Thought for the day

Here’s what I hope is an uplifting thought about the future. There is a chance that as we increasingly fuse our physical, biological and digital worlds, we will slowly start to see that we are not just individuals, but part of something so much greater. We will start to see that everything connects and that we are part of, and in our own way responsible for, a whole that’s not only very big, but totally unique within the known universe.

As the Buddhist said to the hot dog vendor: “make me one with everything.”

Lewis Carroll on Brexit?

“Would you tell me, please, which way I ought to go from here?” asked Alice.                        “That depends a great deal on where you want to get to,” said the Cat.                                     “I don’t much care where –” said Alice.                                                                                     “Then it doesn’t matter which way you go,” said the Cat.
– Lewis Carroll, Alice in Wonderland.

Monday statistic

Last year the number of students taking a creative arts exam in the UK fell by 51,000. Arts subjects, including design, drama and art, now account for only 1 in 12 GCSEs. Four years ago it was 1 in 8. A national scandal.

If we want our children – and our children’s children – to compete with machines that can think, I agree with Lucy Noble, Artistic & Commercial Director of the Royal Albert Hall,  that an arts subject should be compulsory at GCSE, although I’d add philosophy to the list of compulsory subjects too.

Poem on a Sunday

The second in my Poem for a Sunday series.

“Ozymandias” by Percy Bysshe Shelley

I met a traveller from an antique land
Who said: “Two vast and trunkless legs of stone
Stand in the desert . . . Near them, on the sand,
Half sunk, a shattered visage lies, whose frown,
And wrinkled lip, and sneer of cold command,
Tell that its sculptor well those passions read
Which yet survive, stamped on these lifeless things,
The hand that mocked them, and the heart that fed:
And on the pedestal these words appear:
‘My name is Ozymandias, king of kings:
Look on my works, ye Mighty, and despair!’
Nothing beside remains. Round the decay
Of that colossal wreck, boundless and bare
The lone and level sands stretch far away.”

 

 

Explainable AI

I sometimes get asked how I look at things, especially in the sense of how do I know what to notice and what to ignore. My glib answer is often the rule of 3. If 3 people mention the same thing, or I see 3 examples of something in different contexts, I tend to pay attention.
A good example is Explainable AI. Early this year a coder mentioned an idea for what he called ‘software that rusts’. For some unexplainable reason this instantly grabbed my attention. It was somewhat illogical and possibly contradictory, but there was something in the idea. Digital is pristine and identical. But humans like imperfection and uniqueness.

Last week I was taking with some students at the Dyson Lab at Imperial College and we got talking about AI to AI interactions and I came up with the idea of Digital Provenance. This would be a bit like Blockchain, in the sense that you could see the history of something that was digital, but it would have a far richer and more human storyline. In other words, digital products would be able to reveal where they were coded, but also when? and by whom?
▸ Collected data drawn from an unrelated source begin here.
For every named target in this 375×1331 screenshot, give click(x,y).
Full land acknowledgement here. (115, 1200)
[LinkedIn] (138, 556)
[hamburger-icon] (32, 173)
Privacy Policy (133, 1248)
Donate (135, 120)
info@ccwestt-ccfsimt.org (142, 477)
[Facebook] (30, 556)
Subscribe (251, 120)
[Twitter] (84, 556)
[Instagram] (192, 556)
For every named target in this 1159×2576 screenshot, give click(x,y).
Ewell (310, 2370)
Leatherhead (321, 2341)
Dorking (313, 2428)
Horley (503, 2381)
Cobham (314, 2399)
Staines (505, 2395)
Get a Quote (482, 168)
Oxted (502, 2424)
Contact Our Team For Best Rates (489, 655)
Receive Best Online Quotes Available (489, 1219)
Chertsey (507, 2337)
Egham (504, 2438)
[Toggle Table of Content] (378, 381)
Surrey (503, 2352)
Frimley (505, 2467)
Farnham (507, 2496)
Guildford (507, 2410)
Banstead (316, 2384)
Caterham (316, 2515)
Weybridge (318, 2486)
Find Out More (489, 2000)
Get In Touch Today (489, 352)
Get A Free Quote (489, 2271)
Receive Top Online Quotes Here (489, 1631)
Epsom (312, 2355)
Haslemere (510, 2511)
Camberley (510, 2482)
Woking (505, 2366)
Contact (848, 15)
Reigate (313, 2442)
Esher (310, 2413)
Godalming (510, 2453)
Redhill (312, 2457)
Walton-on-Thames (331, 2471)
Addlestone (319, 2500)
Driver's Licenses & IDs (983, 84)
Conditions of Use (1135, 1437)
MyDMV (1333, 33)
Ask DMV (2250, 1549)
In other words, the idea of provenance or ‘farm to fork’ eating transferred to software code or anything that was digital.

Then the day before yesterday I was with some people and the concept of Explainable AI came up. The best way of thinking about this might to think in terms of a black box that can be opened up. I think this will become increasingly important as and when accidents happen with AI and fully autonomous systems. These machines need to explain themselves to us. They need to be able to argue with us over what they did and why and reveal their biases if asked. At the moment most of these AI systems are secret and neither users, regulators or governments can look inside. But if we start trusting our lives with these systems then this has to change.

BTW, since I’m getting into AI, I’d like to highlight a problem that’s been around for centuries – human stupidity. In a sense, the issue going forward isn’t artificial intelligence, it’s real human stupidity. In particular, the human stupidity caused by an overreliance on machines. As Sherry Turkle once said, “what if one of the consequences of machines that think, is people that don’t?” There is a real danger of a culture of learned incompetence and human de-skilling arising from our use of smart machines.

Silly example: I was at London Bridge Station earlier in the week trying to get on the Jubilee Line. The escalators were broken. The queues were horrific. So, I asked why we couldn’t use the escalators. “Because they’re broken” was the response. “But they are steps” I replied. “They still work.” OMG.